Inokulum P. aeruginosa sebanyak 0,2 mL dipindah ke tabung reaksi dengan volume 5 ml media fermentasi dan dishaker selama 24 jam, kemudian diambil 0,4 mL dipindah ke 10 ml media fermentasi dan dishaker selama 24 jam, kemudian dipindahkan ke 125 ml media fermentasi. Fermentasi dilakukan pada suhu kamar dengan kecepatan shaker 150 rpm selama 4 hari.

d. Recovery BioSPaPueira

Pada tahap pertama mikroorganisme dipisahkan dari larutan media dengan cara disentrifugasi pada kecepatan 2500 rpm selama 15 menit, kemudian pH supernatan diasamkan menjadi 2,0 dengan penambahan HCl 6 N, setelah itu didiamkan selama semalam di dalam kulkas 4°C. Setelah itu supernatan diekstraksi dengan corong pisah menggunakan campuran pelarut

kloroform : metanol dengan perbandingan 2 : 1 (v/v) kemudian digojok dan didiamkan hingga mencapai kesetimbangan. Fase kloroform yang berada di bagian bawah dievaporasi dan residu yang terbentuk dikeringkan.

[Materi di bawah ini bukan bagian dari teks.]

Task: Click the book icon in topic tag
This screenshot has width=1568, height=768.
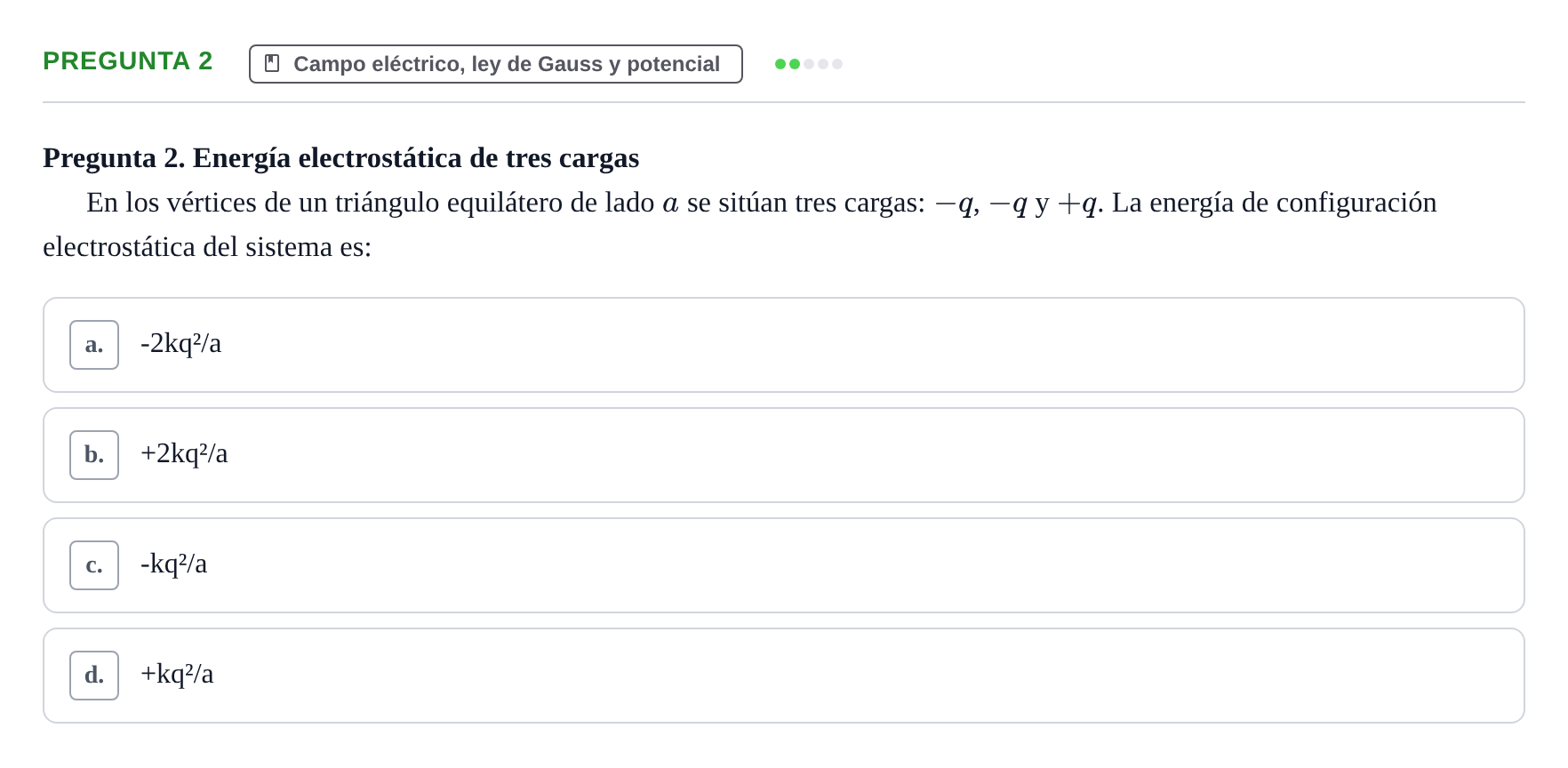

e. Karakterisasi BioSPaPueira 1). Analisis dengan FTIR

Identifikasi gugus fungsional komponen BioSPaPueira dilakukan dengan FTIR menggunakan teknik butiran KBr, yaitu pelet dibuat dengan mencampurkan 2% (b/b) sampel dalam KBr. Sampel pelet dianalisis dengan Spektrofotometer FTIR. Daerah pengamatan yang dianalisis dengan spektrofotometer adalah serapan pada bilangan gelombang 400-4000 cm-1 (spektra FTIR BioSPaPueira dapat dilihat pada Lampiran 2).

2). Penentuan Luas Permukaan dengan Metode Metilen Biru

Ke dalam 20 ml larutan metilen biru 100 ppm, dimasukkan 0,05 g BioSPaPueira kemudian dishaker selama waktu setimbang. Campuran disaring dan filtratnya diukur absorbansinya dengan Spektrofotometer UV-Vis pada panjang gelombang maksimum.

3). Penentuan Bilangan Keasaman dengan Metode Adsorpsi Amoniak

Ke dalam kaca arloji kosong yang telah diketahui beratnya ditambahkan 0,1 g BioSPaPueira dan dimasukkan ke dalam desikator.

Kemudian gas amoniak dialirkan ke dalam desikator melalui selang.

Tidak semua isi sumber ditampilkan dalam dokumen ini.